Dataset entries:
◇ ◇ ◇ ◇ ◇
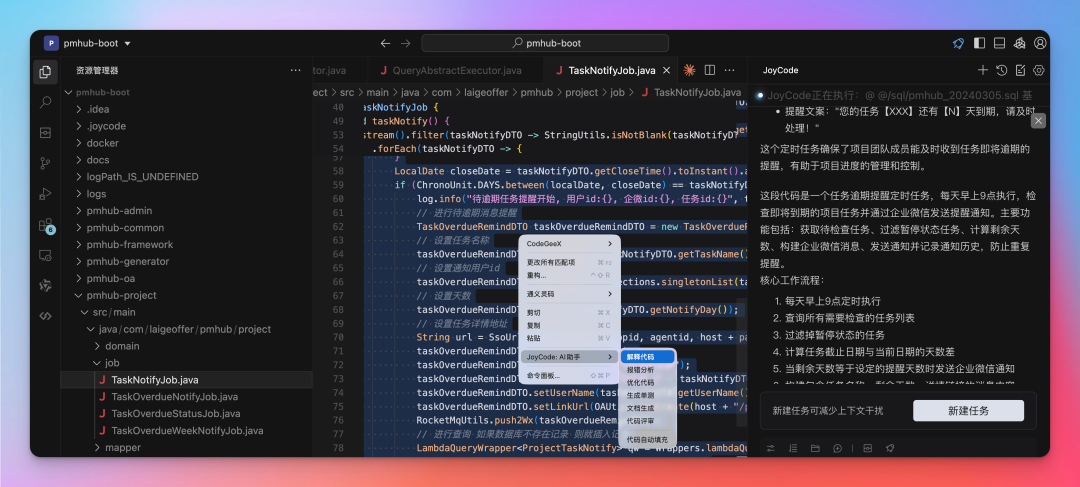Choose 优化代码 from the AI submenu
Screen dimensions: 1080x487
(640, 383)
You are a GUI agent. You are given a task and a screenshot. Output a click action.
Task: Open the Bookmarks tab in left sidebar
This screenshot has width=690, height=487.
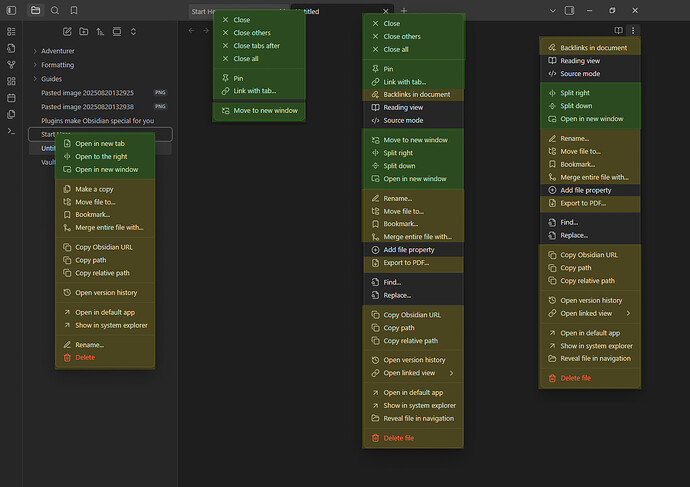[74, 10]
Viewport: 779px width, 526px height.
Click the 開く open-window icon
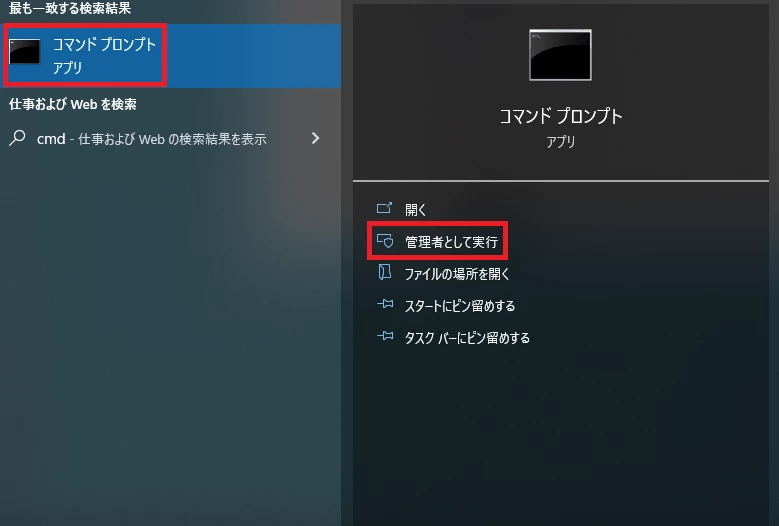pos(385,208)
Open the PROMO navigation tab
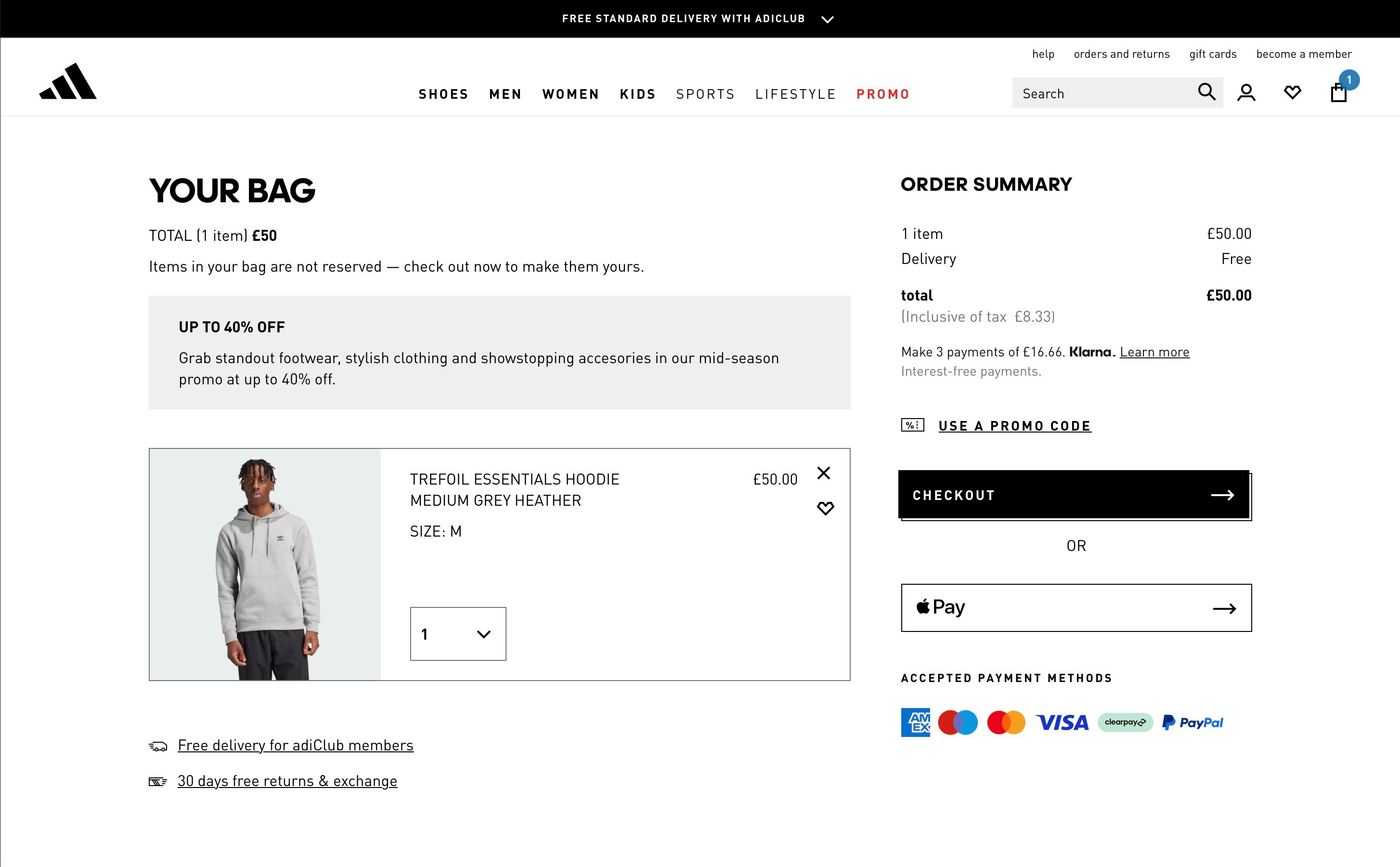1400x867 pixels. click(x=882, y=94)
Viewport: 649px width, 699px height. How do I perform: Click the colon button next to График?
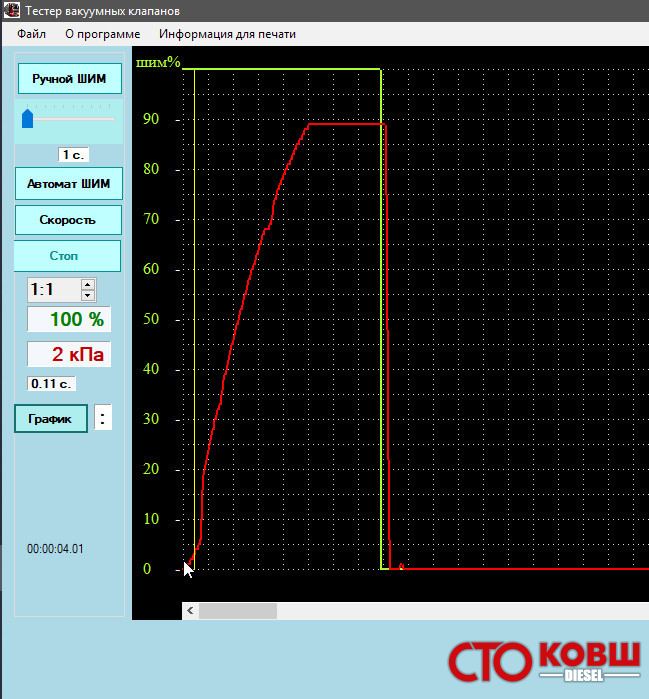coord(104,419)
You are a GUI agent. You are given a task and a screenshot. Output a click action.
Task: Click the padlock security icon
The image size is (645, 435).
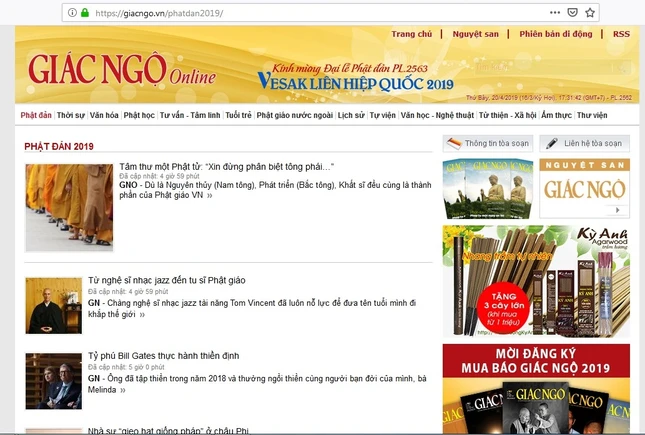[87, 13]
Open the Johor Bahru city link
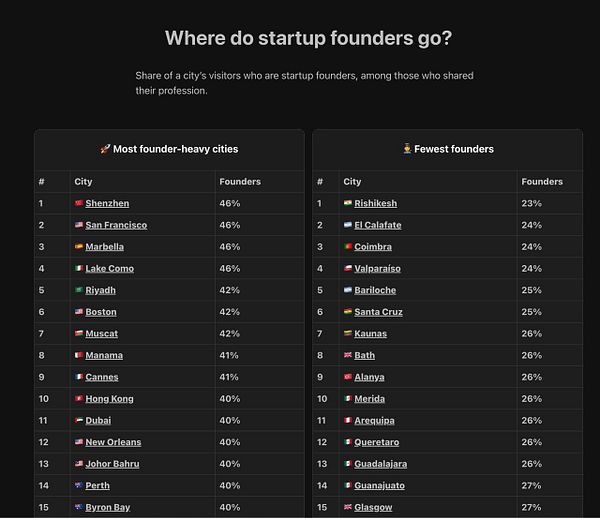Image resolution: width=600 pixels, height=518 pixels. point(112,464)
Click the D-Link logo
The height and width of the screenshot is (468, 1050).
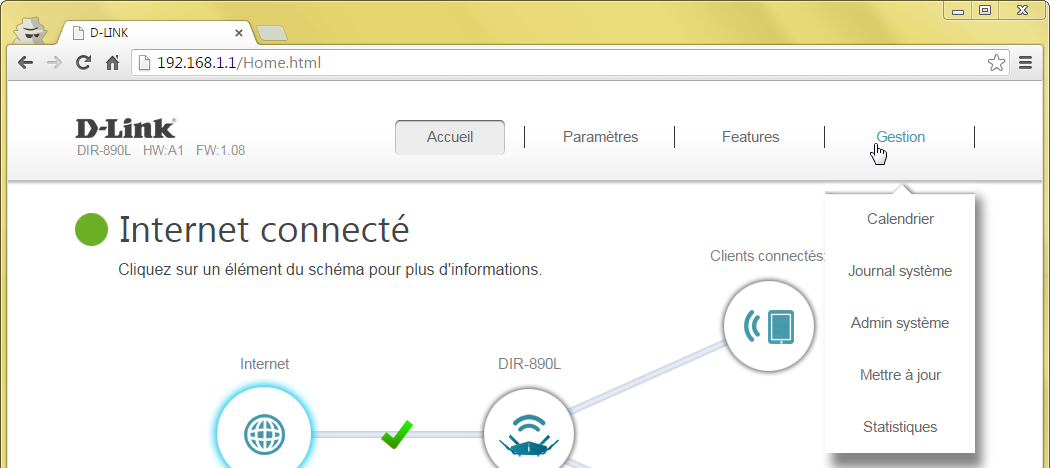point(126,128)
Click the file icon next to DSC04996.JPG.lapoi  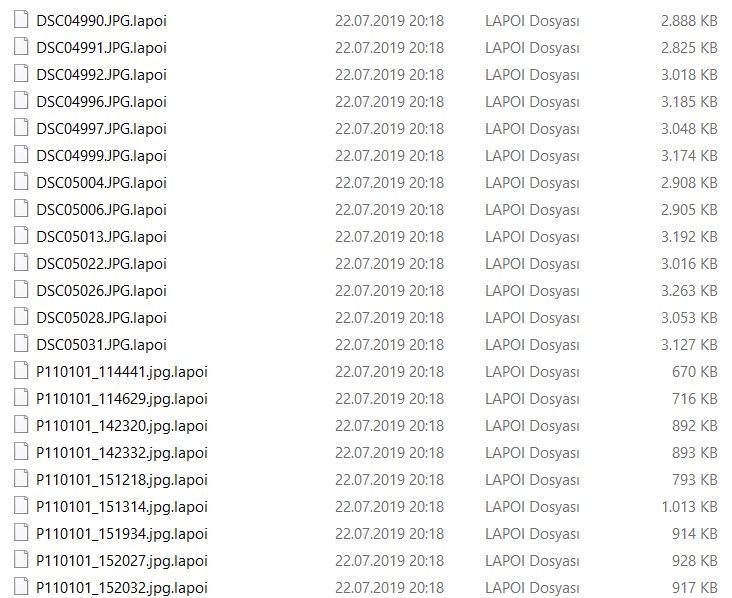click(21, 101)
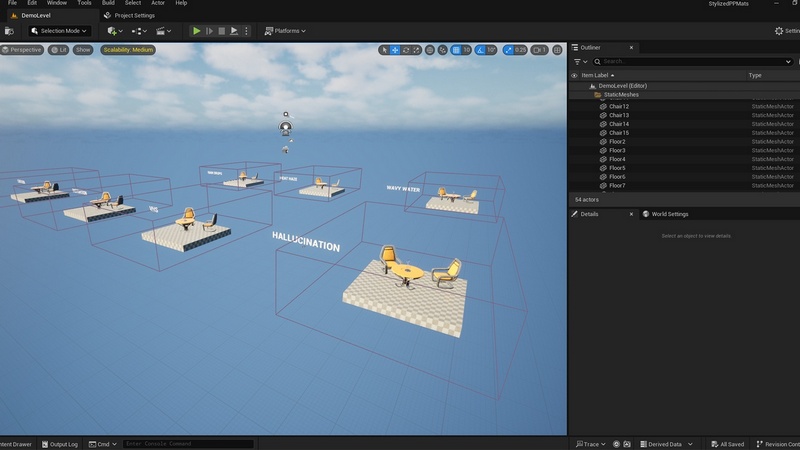Toggle visibility eye column in the Outliner
Screen dimensions: 800x450
tap(574, 75)
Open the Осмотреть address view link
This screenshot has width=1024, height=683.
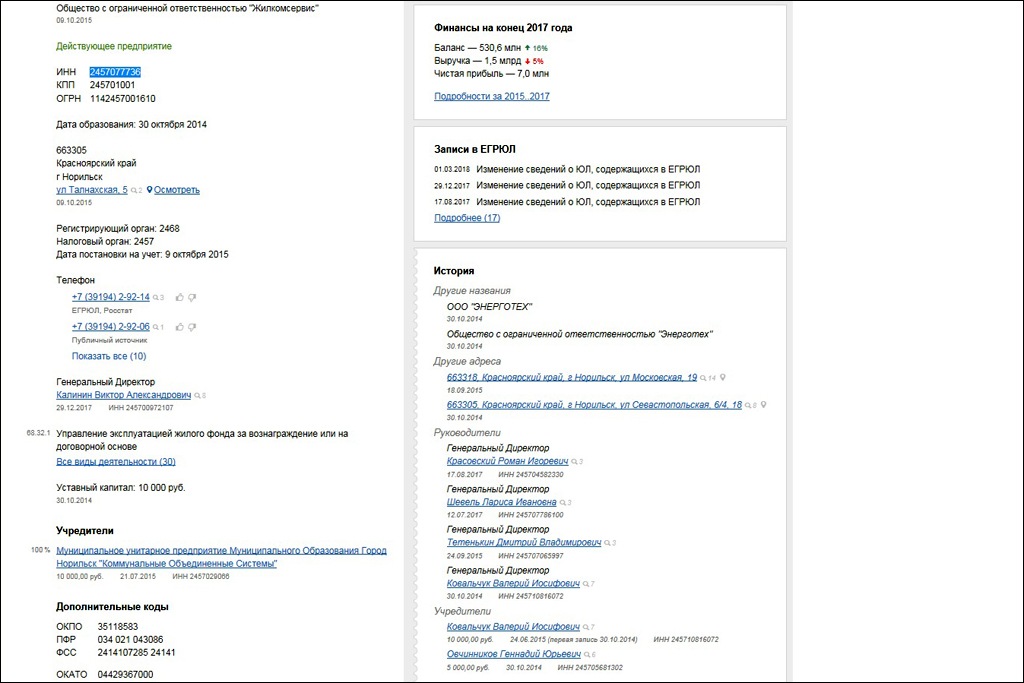click(177, 190)
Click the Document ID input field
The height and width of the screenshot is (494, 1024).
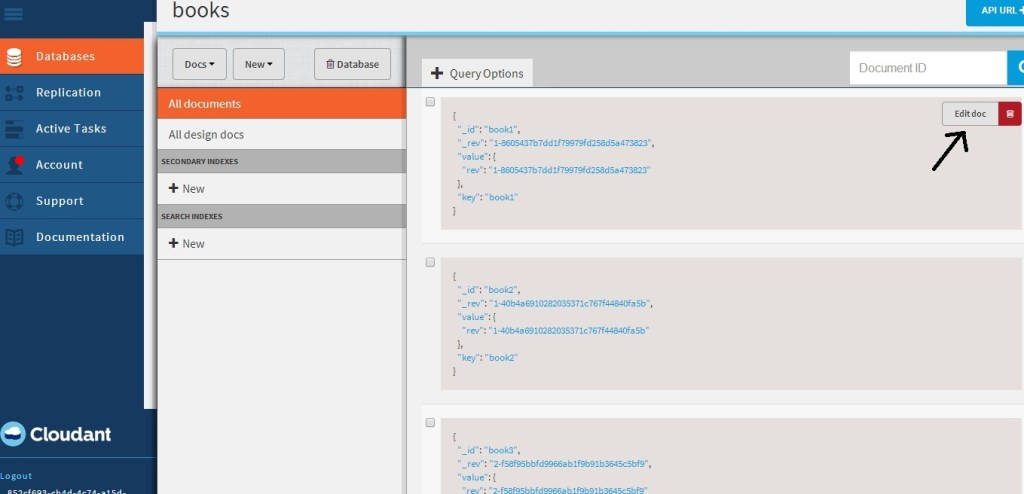(x=927, y=68)
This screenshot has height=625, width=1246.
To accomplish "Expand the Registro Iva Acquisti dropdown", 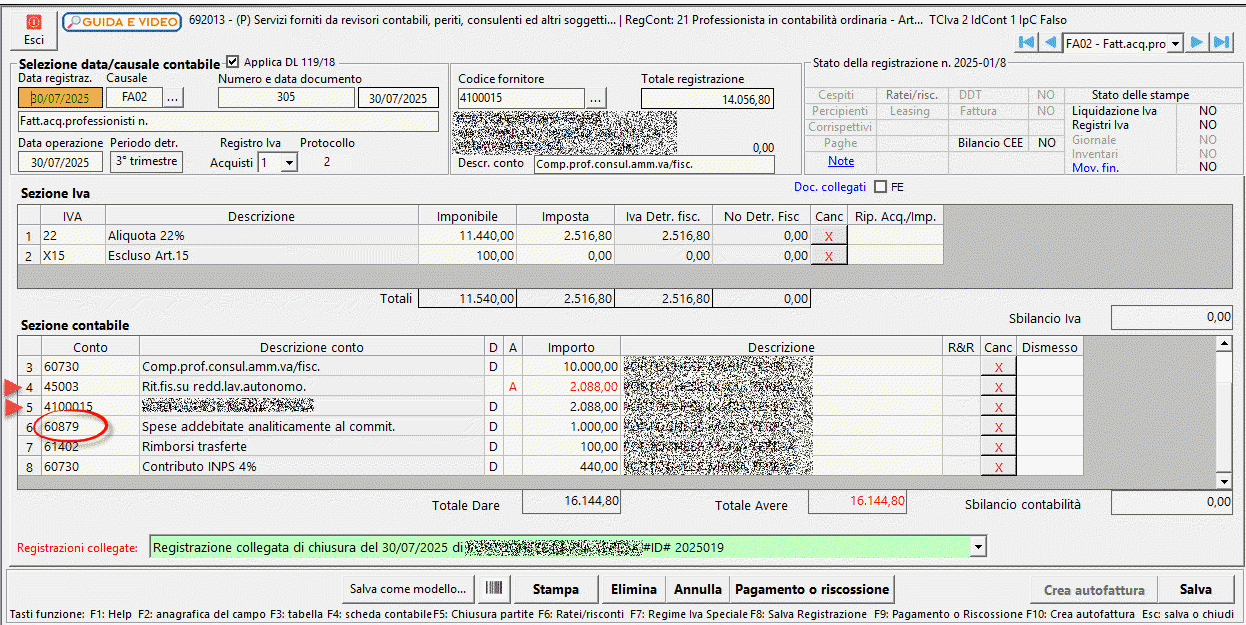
◇ ◇ ◇ ◇ ◇
Retype the lines exactly as they appear, beginning with the line that contains "This screenshot has height=625, width=1246." and ending with the final line of the entries, and omit the pictures.

This screenshot has height=625, width=1246.
To accomplish "Expand the Registro Iva Acquisti dropdown", 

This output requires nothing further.